→ STATED TASK
How many lines in the listing below contain the string "what"? Case counts, and the reply should be only that number.

→ THE DATA
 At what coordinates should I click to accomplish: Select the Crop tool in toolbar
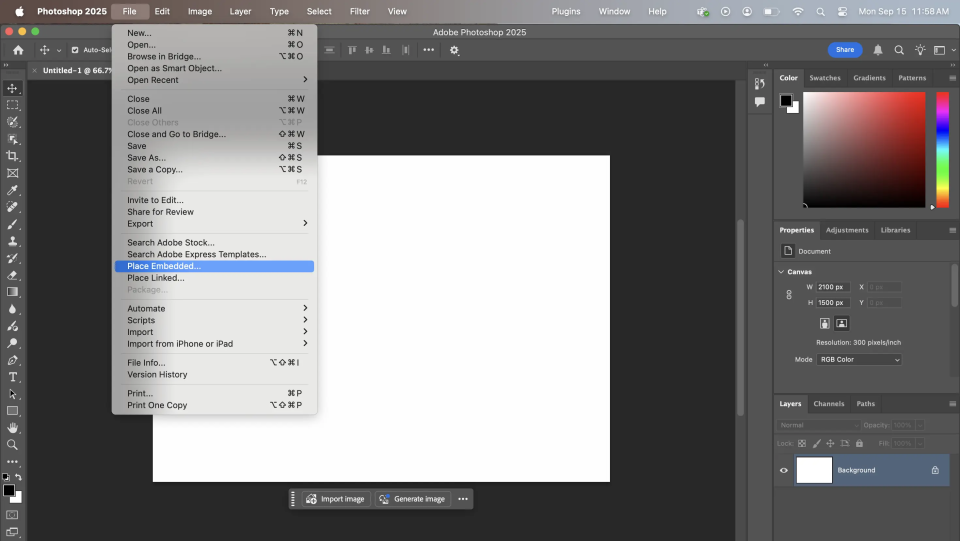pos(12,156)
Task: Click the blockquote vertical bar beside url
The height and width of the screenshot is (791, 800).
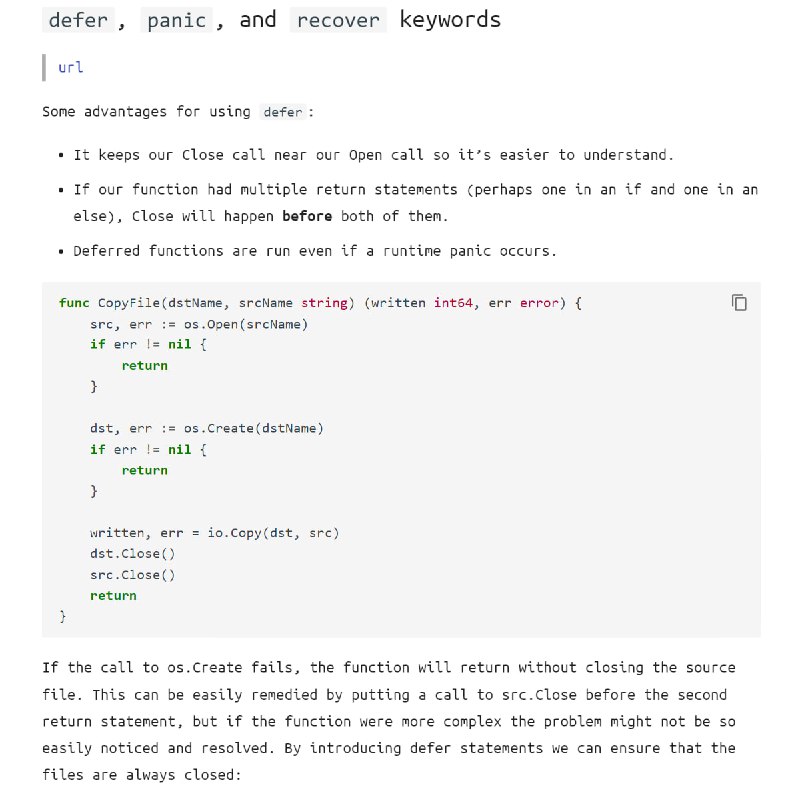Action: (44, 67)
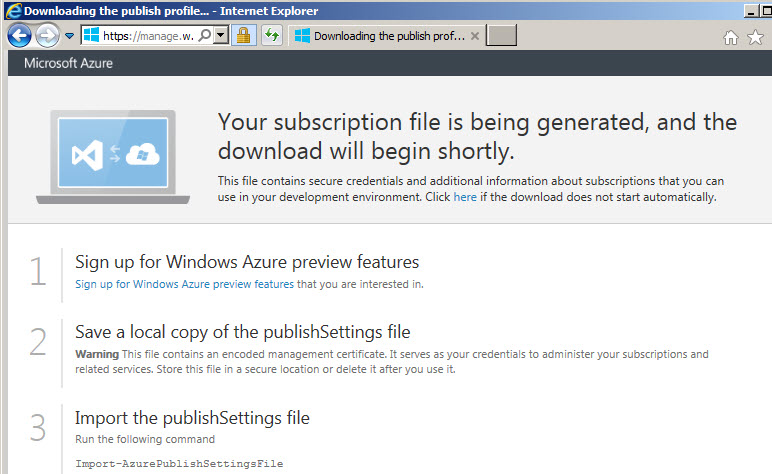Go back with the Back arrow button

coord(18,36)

→ RESPONSE TO THE EXERCISE
1